The organiser of a new conference aimed at increasing interest in Israel’s oil and gas reserves believes a major investment in the country announced today will spark interest from Aberdeen firms.
Australian energy firm Woodside Petroleum confirmed it was going ahead with the giant Leviathan field, which is thought to have upwards of 18trillion cubic feet of natural gas.
The company is to spend up to $2.55billion to take a 25% stake in the field, which is being developed by Noble Energy along with Ratio Oil, Avner Oil and Israel’s Delek Group.
The field, which is due to produce first gas in 2017, will output around 800million cubic feet per day, with reserves to power the whole of Europe for a year. Oil reserves of more than 700million barrels could also be present in the field.
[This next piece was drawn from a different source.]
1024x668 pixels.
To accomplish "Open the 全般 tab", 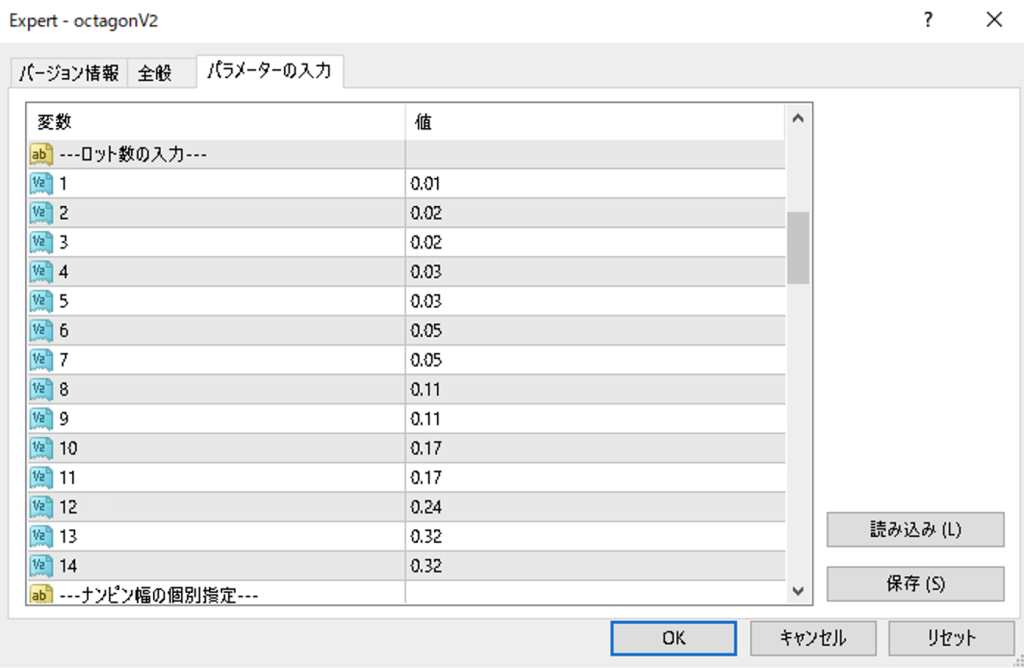I will coord(155,73).
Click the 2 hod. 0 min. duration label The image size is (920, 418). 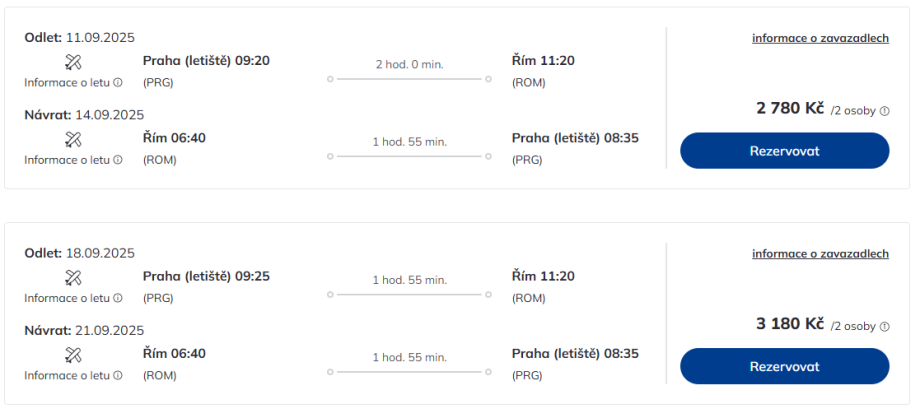409,64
“We look forward to the ongoing engagement with the joint venture, government and other stakeholders to move forward with the Leviathan project,” said Woodside chief executive Peter Coleman.
The news was welcomed by the organisers of the Dead Sea 2014 oil conference later this year, who were in Aberdeen for the Subsea Expo.
Joshua Beagelman, chief operating officer of Universal Oil and Gas, said the deal was a major boost to the country – which could open up the industry for north-east firms to make an entry.
“It shows the opportunity in Israel, and Aberdeens growth model has allays been to to look to new markets, and strengthen their hold as being the centre of oil and gas in Europe,” he told Energy Voice.
“It’s exciting because it’s the major operator, the biggest operator in Australia and that could attract other contractor, service companies and in every new market – every market really in the oil and gas industry, you need competition in the marketplace.
“That should show operators here that there is opportunity in Israel.”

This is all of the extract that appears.